When Paasewe wore a pro-Obama T-shirt to work, he triggered a campaign of racially offensive behavior at his workplace. A co-worker called him "boy" after he wore the T-shirt and warned him not to wear it again. The co-worker threatened to kill both Paasewe and Barrack Obama if he got elected. He also told Paasewe he should "take Obama back to Africa to vote for him."
The co-worker told Paasewe that the car he drove was too expensive for a black man and questioned what Paasewe did outside of his job to afford such an expensive vehicle. He also asked Paasewe and about his "true identity." Although Paasewe complained about the racially hostile work environment to management, the co-worker was only given a verbal warning.
After the incident with Paasewe's pro-Obama T-shirt, his employer issued a new policy banning political paraphernalia from the workplace. Nevertheless, the HR director started bringing in flyers and pins in support of John McCain. When Paasewe complained that this was a violation of the new policy prohibiting political paraphernalia, the president allegedly threatened Paasewe, saying as follows: "[L]et me tell you something boy. … [Y]ou don't know what I am capable of doing to anyone who tr[ies] to destroy my company."
In December of 2008, Paasewe sustained a back injury while at work and was discharged. When he tried to return to work 11 days later, he was told by the HR director that he was under "some kind of investigation," and was not allowed to return.
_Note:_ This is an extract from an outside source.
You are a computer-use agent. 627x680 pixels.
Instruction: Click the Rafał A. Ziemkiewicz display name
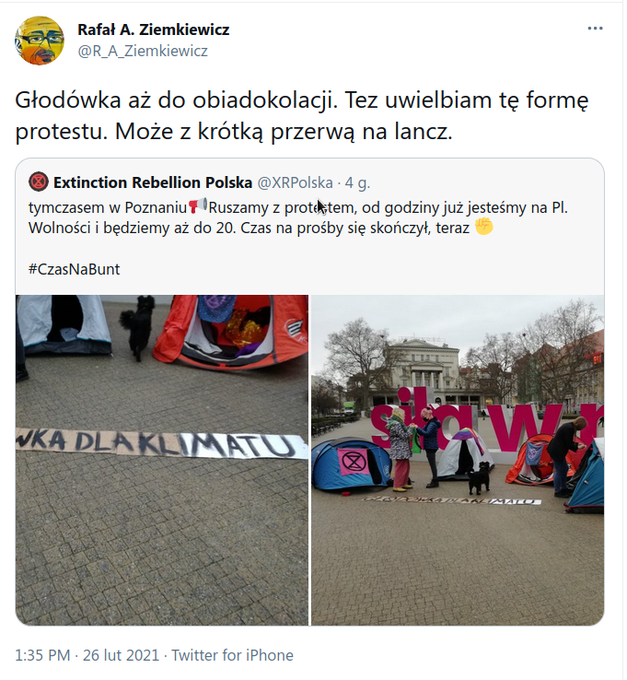coord(153,29)
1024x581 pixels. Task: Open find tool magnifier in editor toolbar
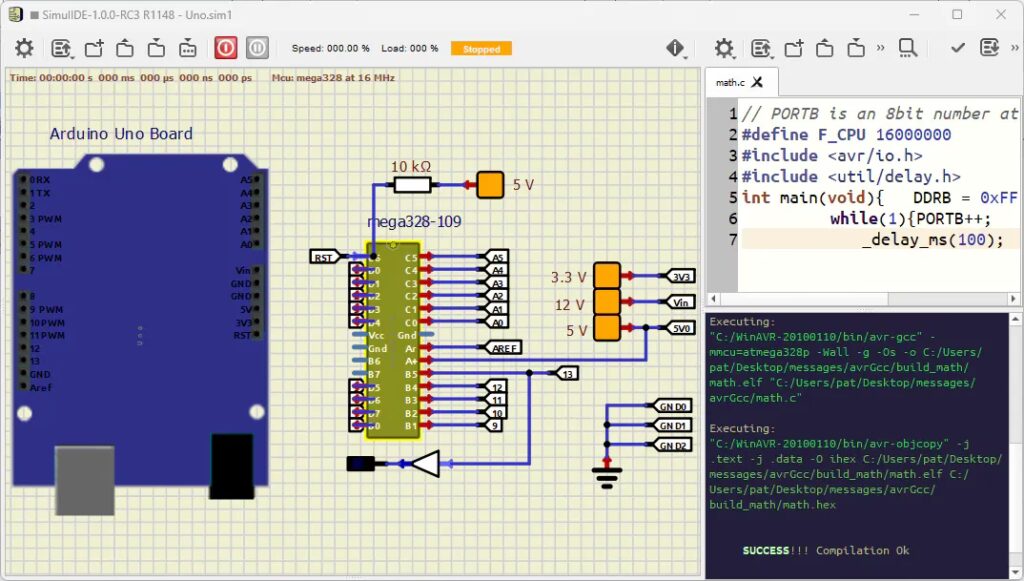(907, 48)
Title VII Prohibits This Type of Treatment
A federal anti-discrimination statute, known as Title VII, prohibits race discrimination and racial harassment (or racially hostile work environment). This includes taking actions such as hiring, firing, pay raises, job assignments, promotions, layoffs or reductions in force, training, fringe benefits, and any other term or condition of employment, because of someone's race. It also includes harassing conduct such as the use of derogatory racial jokes and comments by co-employees. In this case, the court determined that the actions taken against Paasewe, including the Obama comments, could easily be considered racially motivated rather than politically motivated. The court noted: "The [co-worker's] use of the term 'boy' in reference to Paasewe and in context of his racially-charged statements about Obama are sufficient evidence to permit a reasonable jury to conclude that [the co-worker's] conduct was race-based." For more information about race discrimination, or if you believe you may be a victim of race discrimination, feel free to contact our firm for a consultation to discuss your rights.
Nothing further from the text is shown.